### The problem
Edit the data from the line containing "Where should I" through the line containing "Select the 粲然的北辰", swapping every "screenshot" for "capture" and leaving the rest untouched, then give only those lines.

### Records to process

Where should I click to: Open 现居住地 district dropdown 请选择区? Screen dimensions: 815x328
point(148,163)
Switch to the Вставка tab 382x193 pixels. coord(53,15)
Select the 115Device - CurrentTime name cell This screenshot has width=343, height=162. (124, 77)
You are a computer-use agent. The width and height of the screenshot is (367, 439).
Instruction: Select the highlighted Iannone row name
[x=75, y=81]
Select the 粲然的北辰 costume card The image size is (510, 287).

--

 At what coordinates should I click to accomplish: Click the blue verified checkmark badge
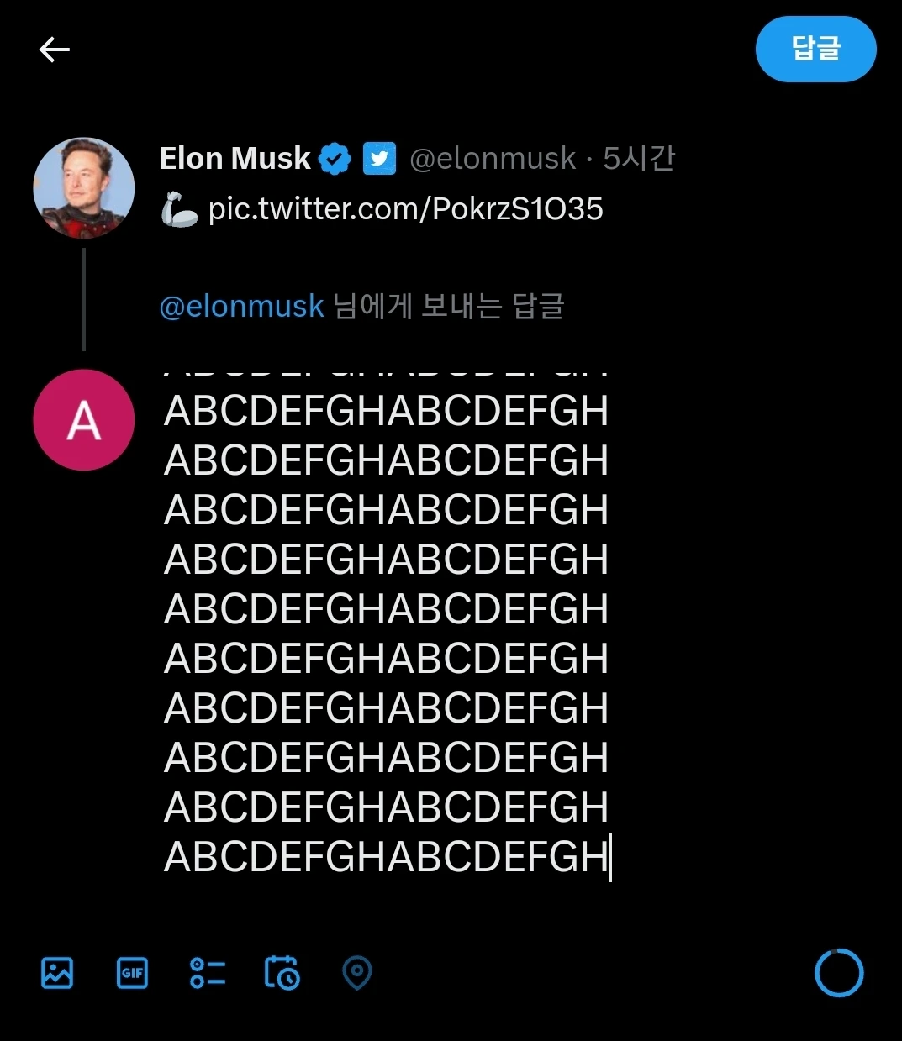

### Reply
Where should I click to: Open 现居住地 district dropdown 请选择区? Screen dimensions: 815x328
point(148,163)
Switch to the Вставка tab 382x193 pixels. coord(53,15)
Select the 115Device - CurrentTime name cell This capture has width=343, height=162. (124, 77)
You are a computer-use agent. The width and height of the capture is (367, 439).
Instruction: Select the highlighted Iannone row name
[x=75, y=81]
Select the 粲然的北辰 costume card The image size is (510, 287).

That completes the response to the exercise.